Mr. Kidney: To ask the Secretary of State for Health if she will summarise the representations she received in response to the consultations on (a) strategic health authorities, (b) primary care trusts and (c) ambulance services; and how many she received (i) in total and (ii) from Staffordshire. 
Mr. Ivan Lewis: 1,030 separate letters were sent to Ministers, including the Secretary of State, during the consultation period on strategic health authority and primary care trusts reconfiguration. Of these, 11 were specific to Staffordshire.
261 separate letters were sent to Ministers, including the Secretary of State, during the consultation period on ambulance trust configuration. Of these, 192 concerned Staffordshire Ambulance Service NHS Trust and eight of these letters enclosed petitions totalling 2,946 signatures. In addition, Ministers met with a number of hon. Members during that time.
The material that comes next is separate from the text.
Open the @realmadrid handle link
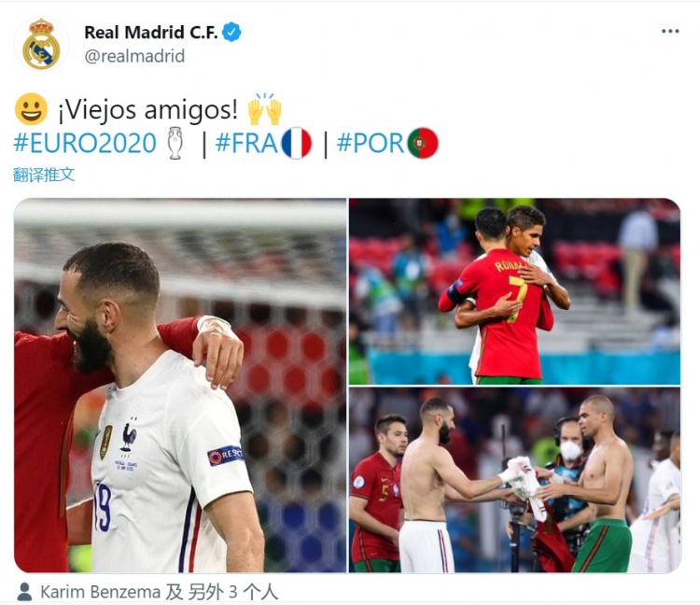 tap(134, 56)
Mr. Keetch: To ask the Secretary of State for Health when she expects the National Institute for Health and Clinical Excellence to commence appraisal for the cancer drug Sunitinib; and how long the appraisal is expected to last. 
Andy Burnham: Sunitinib for renal cell carcinoma is currently being considered by the Department for referral to the National Institute for Health and Clinical Excellence (NICE). NICE will publish a timescale for the appraisal when and if the drug is referred to them.
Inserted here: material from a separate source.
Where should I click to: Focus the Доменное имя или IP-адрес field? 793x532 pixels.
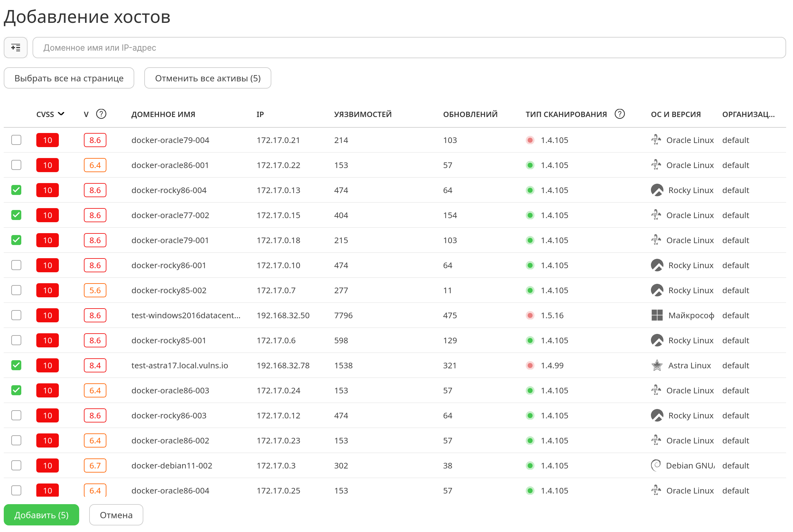click(x=409, y=48)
Mr. Stephen O'Brien: To ask the Secretary of State for Health what assessment she has made of the risk to NHS professionals of litigation arising from (a) misdiagnosis and (b) medical complications when using the Mantoux skin test for tuberculosis. 
Andy Burnham: The tuberculin product used in the United Kingdom (UK) is the most widely used product for Mantoux testing and is the World Health Organization reference standard. This product is currently unlicensed in the UK and can, therefore, only be administered on a named patient basis via a patient specific direction.
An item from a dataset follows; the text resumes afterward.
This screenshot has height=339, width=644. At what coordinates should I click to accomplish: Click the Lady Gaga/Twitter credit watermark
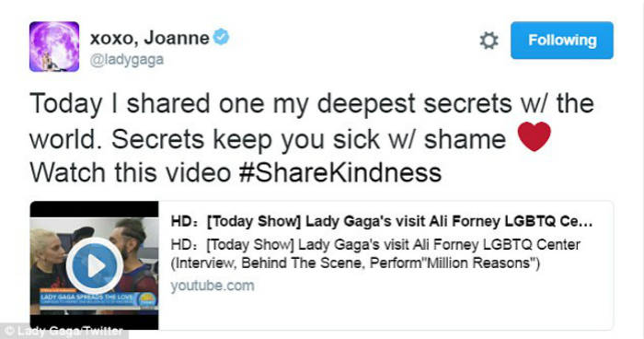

Doctors prescribe or administer unlicensed medicines to their patients on their own direct responsibility. Unlicensed medicines can be administered by other national health service professionals on the directions of a doctor but the doctor remains responsible for the
decision to give the unlicensed product for the individual concerned. A claim can be brought against a doctor who prescribes or administers any medicine, whether licensed or unlicensed, if the patient can show that the doctor acted negligently. NHS professionals are required to have in place appropriate professional negligence insurance in respect of such claims.
Steve Webb: To ask the Secretary of State for Health if she will list the contracts that have been awarded in the UK by (a) the Government and (b) primary care trusts to United Health Europe; and if she will make a statement. 
Mr. Ivan Lewis: One contract has been made between the Department and United Health Europe. This contract is for project management of nine primary care trust (PCT) pilots for improving the co-ordination of cancer care services.